Mr. Stroud died on January 2, 1988. At the time of his death, Mr. Stroud was married to Eloise Stroud, who was later charged with his death. Ms. Jones alleges that Kelly Stroud was the father of Felix and seeks child’s benefits on behalf of Felix based on Mr. Stroud’s social security account.

CHILDREN’S INSURANCE BENEFITS

The Social Security Act provides that every dependent child of a deceased wage earner is entitled to receive child’s insurance benefits. 3 The Act creates a presumption of dependency for legitimate and adopted children. Thus, the statute eliminates the need for those claimants to prove actual dependency. 4 An illegitimate child may be deemed a legitimate child, and thus deemed dependent, if the child satisfies one of several requirements contained in 42 U.S.C. § 416. That section provides that a wage earner’s son or daughter, who does not otherwise fall within the definition of “child,” may be deemed to be a “child” if the wage earner “had acknowledged in writing that the applicant is his or her son or daughter” before his or her death. 5 Section 416 also contains several other circumstances under which an illegitimate child is deemed to be a “child” within the meaning of the Act.
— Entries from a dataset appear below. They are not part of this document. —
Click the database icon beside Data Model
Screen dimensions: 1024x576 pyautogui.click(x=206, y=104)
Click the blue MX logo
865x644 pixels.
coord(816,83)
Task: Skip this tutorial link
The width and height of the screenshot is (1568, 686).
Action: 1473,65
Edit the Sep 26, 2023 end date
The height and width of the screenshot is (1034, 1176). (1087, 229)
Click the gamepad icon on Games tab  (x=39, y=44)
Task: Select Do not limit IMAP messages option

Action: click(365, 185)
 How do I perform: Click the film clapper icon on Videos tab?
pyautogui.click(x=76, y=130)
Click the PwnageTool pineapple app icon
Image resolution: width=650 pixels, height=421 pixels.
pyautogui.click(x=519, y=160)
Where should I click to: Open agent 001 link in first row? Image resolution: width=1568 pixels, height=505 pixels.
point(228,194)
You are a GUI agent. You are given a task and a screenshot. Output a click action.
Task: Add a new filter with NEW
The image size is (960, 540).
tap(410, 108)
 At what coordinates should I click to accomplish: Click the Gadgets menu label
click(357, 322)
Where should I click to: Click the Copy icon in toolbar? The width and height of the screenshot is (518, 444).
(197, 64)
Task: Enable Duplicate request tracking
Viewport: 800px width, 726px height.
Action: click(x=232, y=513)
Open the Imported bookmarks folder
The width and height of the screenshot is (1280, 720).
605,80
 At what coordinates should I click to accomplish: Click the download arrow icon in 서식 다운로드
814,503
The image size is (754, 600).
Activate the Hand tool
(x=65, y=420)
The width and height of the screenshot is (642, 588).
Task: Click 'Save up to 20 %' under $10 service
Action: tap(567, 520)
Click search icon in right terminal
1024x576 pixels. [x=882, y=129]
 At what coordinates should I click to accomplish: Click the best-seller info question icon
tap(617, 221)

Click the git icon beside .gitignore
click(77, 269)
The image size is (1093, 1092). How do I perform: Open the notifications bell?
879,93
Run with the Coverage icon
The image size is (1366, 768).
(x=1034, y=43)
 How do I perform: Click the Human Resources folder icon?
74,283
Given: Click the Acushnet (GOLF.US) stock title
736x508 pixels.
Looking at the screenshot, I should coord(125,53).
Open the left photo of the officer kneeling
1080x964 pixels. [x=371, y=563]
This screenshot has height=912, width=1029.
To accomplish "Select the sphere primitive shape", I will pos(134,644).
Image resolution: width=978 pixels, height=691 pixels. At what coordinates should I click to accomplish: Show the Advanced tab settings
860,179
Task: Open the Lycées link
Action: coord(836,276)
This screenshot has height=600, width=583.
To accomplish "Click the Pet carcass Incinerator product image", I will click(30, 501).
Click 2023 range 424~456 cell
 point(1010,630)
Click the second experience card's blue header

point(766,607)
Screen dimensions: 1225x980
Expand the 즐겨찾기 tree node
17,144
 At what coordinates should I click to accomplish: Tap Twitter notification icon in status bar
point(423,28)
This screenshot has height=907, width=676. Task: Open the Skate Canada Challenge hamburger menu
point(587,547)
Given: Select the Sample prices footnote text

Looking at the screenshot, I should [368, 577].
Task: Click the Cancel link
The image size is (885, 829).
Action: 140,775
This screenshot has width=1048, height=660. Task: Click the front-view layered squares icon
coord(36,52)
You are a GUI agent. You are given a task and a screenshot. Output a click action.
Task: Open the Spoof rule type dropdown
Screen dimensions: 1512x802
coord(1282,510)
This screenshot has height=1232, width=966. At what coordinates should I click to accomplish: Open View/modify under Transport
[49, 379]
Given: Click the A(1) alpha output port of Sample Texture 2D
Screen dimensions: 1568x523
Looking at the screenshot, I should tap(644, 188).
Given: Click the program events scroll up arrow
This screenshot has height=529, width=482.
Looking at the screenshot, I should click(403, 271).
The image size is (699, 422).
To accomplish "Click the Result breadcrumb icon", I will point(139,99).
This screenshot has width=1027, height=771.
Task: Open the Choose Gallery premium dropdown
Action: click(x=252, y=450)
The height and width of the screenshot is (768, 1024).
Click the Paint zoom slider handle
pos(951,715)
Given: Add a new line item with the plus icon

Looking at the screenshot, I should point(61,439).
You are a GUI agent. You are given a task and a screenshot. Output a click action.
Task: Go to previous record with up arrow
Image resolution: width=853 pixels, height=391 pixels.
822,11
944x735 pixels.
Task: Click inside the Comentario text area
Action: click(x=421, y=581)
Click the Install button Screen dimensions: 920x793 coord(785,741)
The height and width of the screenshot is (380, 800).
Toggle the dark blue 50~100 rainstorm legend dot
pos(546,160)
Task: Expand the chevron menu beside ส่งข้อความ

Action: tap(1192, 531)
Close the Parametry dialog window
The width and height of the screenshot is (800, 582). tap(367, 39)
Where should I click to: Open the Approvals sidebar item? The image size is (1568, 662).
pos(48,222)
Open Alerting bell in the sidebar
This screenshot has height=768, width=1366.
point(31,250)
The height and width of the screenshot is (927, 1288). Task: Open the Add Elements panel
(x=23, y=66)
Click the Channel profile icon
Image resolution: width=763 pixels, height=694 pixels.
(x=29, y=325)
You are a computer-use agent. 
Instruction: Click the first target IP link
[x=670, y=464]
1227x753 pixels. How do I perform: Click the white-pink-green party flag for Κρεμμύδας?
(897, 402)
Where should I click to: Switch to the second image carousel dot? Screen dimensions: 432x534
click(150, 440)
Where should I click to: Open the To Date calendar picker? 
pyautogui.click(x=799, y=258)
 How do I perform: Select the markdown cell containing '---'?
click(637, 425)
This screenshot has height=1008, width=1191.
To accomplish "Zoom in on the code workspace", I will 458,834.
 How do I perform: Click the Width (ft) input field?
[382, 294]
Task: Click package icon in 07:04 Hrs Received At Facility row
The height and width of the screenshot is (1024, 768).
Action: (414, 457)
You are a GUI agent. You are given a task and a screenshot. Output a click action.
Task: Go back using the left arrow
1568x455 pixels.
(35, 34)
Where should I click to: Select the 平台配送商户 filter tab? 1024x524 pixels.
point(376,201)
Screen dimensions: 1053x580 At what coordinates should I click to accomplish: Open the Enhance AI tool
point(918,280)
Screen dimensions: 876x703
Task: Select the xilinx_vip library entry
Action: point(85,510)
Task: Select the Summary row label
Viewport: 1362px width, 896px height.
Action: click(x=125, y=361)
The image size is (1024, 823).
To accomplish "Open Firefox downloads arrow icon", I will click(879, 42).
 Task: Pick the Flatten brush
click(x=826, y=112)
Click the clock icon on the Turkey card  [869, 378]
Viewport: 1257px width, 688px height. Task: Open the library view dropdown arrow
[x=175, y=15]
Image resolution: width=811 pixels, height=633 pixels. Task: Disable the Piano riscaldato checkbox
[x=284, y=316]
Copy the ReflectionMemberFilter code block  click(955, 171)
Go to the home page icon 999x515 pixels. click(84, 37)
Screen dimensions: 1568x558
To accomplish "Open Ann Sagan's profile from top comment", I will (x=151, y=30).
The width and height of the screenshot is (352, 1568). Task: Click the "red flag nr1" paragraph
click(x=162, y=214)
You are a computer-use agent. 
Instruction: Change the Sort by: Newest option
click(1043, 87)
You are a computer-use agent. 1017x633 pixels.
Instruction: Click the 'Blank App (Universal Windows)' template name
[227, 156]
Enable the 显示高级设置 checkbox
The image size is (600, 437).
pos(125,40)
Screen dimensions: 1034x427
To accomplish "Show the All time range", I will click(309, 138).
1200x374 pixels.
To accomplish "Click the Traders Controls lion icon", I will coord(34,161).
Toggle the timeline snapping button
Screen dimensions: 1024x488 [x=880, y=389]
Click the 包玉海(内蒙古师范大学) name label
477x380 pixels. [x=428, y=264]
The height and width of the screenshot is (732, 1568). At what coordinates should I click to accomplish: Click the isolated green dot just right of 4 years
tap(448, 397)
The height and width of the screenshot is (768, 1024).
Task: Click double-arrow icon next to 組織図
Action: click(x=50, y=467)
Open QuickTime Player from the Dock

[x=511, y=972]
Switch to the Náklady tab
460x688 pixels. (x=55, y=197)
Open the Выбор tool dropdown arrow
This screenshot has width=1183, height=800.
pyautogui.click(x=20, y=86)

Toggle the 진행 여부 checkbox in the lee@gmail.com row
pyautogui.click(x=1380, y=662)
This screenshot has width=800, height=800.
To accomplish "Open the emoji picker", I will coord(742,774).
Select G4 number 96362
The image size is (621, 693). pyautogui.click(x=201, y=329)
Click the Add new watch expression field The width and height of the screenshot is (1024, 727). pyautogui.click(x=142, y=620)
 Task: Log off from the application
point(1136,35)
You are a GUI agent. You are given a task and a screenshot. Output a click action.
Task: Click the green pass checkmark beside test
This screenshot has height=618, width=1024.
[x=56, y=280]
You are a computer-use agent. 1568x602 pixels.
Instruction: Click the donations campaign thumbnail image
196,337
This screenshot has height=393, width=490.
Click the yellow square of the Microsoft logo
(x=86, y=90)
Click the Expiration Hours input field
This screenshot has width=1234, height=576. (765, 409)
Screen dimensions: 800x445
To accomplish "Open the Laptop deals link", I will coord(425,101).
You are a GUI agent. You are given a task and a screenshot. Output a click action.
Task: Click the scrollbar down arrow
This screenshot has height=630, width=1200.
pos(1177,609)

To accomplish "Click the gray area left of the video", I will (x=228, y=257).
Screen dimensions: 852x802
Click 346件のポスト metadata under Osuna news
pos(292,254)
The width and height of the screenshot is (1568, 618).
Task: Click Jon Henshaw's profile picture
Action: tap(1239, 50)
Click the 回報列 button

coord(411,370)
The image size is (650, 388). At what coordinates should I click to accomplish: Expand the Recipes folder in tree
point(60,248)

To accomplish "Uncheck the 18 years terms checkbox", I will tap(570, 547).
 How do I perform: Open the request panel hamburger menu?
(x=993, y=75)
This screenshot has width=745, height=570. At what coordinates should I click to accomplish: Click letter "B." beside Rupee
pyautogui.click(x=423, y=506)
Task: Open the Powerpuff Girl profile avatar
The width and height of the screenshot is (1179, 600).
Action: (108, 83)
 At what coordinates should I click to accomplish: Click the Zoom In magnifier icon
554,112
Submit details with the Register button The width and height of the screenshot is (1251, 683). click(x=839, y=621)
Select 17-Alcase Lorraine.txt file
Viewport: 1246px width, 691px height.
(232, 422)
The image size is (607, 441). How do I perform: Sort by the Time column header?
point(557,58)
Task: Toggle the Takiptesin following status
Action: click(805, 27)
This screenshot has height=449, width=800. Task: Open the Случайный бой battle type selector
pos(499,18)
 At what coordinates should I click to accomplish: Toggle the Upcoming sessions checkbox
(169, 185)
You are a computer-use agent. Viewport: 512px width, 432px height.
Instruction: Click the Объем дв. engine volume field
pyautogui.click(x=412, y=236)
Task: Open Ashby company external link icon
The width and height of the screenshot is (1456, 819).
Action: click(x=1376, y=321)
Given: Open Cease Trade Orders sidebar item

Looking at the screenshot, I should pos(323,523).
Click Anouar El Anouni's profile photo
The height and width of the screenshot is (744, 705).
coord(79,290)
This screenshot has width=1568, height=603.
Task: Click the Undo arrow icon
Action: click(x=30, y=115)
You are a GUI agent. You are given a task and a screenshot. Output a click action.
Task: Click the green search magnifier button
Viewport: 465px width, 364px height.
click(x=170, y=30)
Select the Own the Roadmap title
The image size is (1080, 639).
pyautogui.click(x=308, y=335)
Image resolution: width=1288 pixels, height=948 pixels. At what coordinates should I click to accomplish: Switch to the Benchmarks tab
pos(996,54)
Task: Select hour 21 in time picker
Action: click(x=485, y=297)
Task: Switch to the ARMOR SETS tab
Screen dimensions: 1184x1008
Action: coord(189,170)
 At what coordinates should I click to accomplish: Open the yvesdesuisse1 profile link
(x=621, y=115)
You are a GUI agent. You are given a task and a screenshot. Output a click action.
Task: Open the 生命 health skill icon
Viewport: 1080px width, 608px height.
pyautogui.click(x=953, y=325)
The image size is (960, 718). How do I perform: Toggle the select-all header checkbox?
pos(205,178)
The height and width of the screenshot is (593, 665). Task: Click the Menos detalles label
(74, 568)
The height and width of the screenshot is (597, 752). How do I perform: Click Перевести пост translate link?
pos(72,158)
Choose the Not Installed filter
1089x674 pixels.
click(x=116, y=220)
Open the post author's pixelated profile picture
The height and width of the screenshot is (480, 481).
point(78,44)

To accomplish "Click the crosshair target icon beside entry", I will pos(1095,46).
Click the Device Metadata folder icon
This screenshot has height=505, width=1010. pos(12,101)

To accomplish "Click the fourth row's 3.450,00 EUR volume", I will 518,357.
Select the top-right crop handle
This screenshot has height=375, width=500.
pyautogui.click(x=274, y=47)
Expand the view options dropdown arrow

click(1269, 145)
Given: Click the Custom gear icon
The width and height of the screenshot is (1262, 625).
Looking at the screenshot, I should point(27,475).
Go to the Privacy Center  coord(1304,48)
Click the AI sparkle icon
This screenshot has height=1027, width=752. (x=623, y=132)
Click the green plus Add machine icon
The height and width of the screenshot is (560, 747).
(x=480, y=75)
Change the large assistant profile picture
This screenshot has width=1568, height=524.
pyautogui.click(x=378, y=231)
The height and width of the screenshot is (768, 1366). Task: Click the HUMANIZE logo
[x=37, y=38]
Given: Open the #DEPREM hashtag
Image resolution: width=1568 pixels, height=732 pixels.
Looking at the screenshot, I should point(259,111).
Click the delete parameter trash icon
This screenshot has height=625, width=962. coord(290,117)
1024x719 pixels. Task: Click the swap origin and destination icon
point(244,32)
For example, in section 416(h)(2)(A), a child will be deemed a “child” if the child would be eligible to claim the decedent’s property under the intestacy laws of the state in which the insured individual was domiciled at death. Because we decide this case on the basis of section 416(h)(3)(C)(i)(I) which is unrelated to state law, we need not address the other circumstances which might apply.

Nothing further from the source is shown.